Robert J. Hansen rjh at sixdemonbag.org
Thu Mar 16 15:21:57 CET 2017


> take rjh's caveat with a grain of salt -- GnuPG's interest is in
protecting its
> users.  If the project knows something is bad, we're going to try to
protect
> users from it.

In my defense, I never said GnuPG wasn't going to try to protect users from
dangerous things.  I said that until the RFC changes, 3DES and SHA1 will
remain in the codebase -- which is, I think, the correct position to take.

> probably not,
> but it should probably decline to generate such a thing, in the way that
it
> defaults to generating signatures using SHA256 these days.

Why?  What's the reasoning for refusing to encrypt using 3DES?

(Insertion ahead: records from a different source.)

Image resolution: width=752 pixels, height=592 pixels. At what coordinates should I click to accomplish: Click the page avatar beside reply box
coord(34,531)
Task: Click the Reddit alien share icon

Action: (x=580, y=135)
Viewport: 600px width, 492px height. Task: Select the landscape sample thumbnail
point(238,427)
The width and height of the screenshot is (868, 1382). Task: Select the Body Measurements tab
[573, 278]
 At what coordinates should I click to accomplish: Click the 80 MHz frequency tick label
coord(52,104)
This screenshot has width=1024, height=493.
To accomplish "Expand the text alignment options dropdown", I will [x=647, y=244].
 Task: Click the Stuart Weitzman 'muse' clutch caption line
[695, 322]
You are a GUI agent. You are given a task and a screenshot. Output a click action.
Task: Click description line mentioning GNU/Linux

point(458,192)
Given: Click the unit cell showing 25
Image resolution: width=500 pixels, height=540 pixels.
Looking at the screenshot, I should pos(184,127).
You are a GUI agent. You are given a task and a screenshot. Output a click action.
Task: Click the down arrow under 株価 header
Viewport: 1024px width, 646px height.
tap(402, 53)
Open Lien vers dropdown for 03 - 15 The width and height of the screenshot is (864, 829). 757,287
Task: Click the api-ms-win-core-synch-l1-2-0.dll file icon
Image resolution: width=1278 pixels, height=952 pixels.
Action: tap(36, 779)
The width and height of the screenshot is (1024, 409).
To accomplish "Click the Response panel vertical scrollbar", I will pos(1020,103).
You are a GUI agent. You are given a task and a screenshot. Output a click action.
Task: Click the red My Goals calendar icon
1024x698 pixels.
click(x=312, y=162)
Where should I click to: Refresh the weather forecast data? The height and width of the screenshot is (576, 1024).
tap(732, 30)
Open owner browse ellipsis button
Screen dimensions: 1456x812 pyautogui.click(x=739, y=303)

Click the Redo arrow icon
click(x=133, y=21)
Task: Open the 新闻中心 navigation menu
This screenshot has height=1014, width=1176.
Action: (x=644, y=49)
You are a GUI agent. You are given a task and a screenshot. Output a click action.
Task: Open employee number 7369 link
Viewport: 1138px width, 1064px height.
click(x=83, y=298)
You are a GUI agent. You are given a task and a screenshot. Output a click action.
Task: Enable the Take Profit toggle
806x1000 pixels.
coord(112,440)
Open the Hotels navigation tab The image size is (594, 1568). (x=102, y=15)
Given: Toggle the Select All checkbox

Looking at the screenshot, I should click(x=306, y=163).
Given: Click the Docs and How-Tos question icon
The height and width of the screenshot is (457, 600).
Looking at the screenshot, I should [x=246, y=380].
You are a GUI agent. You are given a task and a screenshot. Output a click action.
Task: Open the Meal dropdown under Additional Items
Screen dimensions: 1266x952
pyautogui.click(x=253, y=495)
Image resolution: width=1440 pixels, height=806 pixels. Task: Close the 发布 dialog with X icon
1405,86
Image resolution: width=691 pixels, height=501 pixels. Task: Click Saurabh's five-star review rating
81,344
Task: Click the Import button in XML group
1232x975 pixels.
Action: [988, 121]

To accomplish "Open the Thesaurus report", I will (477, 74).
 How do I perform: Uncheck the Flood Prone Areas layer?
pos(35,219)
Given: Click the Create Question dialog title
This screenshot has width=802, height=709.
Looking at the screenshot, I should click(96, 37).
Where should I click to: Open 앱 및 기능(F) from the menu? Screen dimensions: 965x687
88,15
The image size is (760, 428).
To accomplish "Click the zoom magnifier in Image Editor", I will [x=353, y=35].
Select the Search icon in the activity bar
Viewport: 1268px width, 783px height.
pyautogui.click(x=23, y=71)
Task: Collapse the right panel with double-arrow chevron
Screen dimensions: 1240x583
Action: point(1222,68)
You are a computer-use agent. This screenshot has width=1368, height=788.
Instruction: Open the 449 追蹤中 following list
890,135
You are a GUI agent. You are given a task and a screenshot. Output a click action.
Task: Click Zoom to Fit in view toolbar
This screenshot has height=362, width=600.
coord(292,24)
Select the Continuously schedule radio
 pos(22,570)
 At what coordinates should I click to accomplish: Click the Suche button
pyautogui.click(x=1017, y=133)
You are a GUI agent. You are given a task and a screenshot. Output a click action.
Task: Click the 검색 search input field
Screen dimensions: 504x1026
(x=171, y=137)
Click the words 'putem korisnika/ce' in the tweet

I can see "we should refuse to put 3DES in any non-final position in key or
cipher preferences" -- that would make sense: it's the cipher of last
resort, and putting it in non-final position kind of breaks that guideline
-- but I'm unaware of any reason why we should not permit using 3DES as a
symmetric cipher.

3DES is slow and obnoxious but it's not unsafe.  At 168 bits of key material
it's actually stronger than AES128.  (I'm discounting the theoretical
attacks on 3DES, as they require many orders of magnitude more memory than
exist in the entire world.)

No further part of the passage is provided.